We have also released a range of new features to the dashboard since our last blog post:
- You can filter countries or institutions by region or subregion, as well as open access percentage, total number of publications, total number of open publications and institution type.
- Each country and institution page now has a breakdown of Other Platform Open categories and the locations where Other Platform Open outputs are found.
- You can now easily share your country or institution to Twitter, Facebook or LinkedIn via the social sharing buttons on each country and institution page.
- When you share a link to a particular country or institution on social media, including Facebook, Twitter, LinkedIn and messaging apps, a summary card for the given country or institution is displayed.
- You can also download aggregated data for each country or institution as a comma-separated values (CSV) file directly from the dashboard.
What is next?
Important to note is that the next thing will be a return to a weekly update schedule for the Open Access website. This means that the numbers in this post will start to diverge from those on the website (slowly at first but this will increase over time). The linked comparison dashboard that supports this document will remain static, so those numbers should continue to match exactly.
Currently the dashboard includes 221 countries and territories (with at least 15 research outputs) and 14,477 institutions (including all 7,715* original institutions identified by Microsoft Academic Graph, and all other institutions identified by OpenAlex with at least 1000 research outputs).

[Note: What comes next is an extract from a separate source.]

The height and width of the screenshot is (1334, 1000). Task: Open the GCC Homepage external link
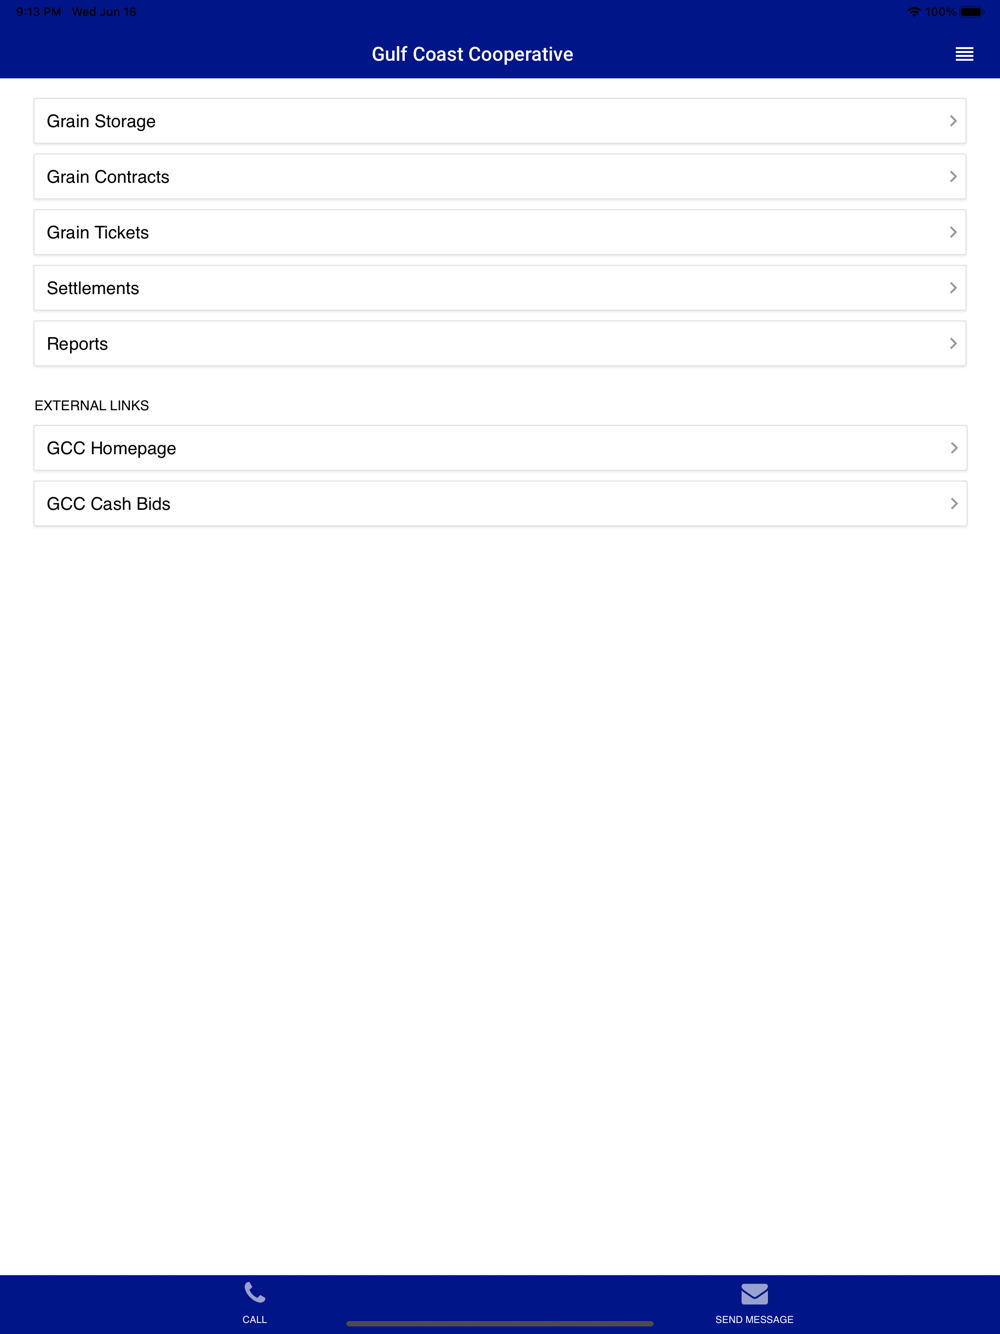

We will include even more institutions (that have less than 1000 outputs) in future updates to the dashboard once we have moved our backend to Cloudflare D1, a serverless SQL database.
We also want to fix some usability issues, for instance, when filtering, update the URL in the address bar to enable users to share filtered views of the dashboard and to fix backward browser navigation. In addition we aim to enable the embedding of a country or institution summary in a third-party website as well as add more flexible filtering options.
More broadly the decision to exclude datasets from this dashboard raises the question of how we might provide some useful tracking of data sharing. We also hold other data on institutions (and to some extent countries) which addresses some of the broader open knowledge objectives laid out in both the UNESCO Open Science Recommendation and the CoARA declaration. The current dashboard is focused on Open Access to formal research outputs but we are keen to work with the community on other useful forms of information summary that can help drive the broader open knowledge transition.
*Edit 31/08/2023: Blog post corrected to ‘7,715′ from ‘7701’.
**Edit 31/08/2023: Blog post corrected to ‘additional 7 countries’ from ’16’. 9 other African countries showed an increase in the number of years with outputs detected with the move to Open Alex.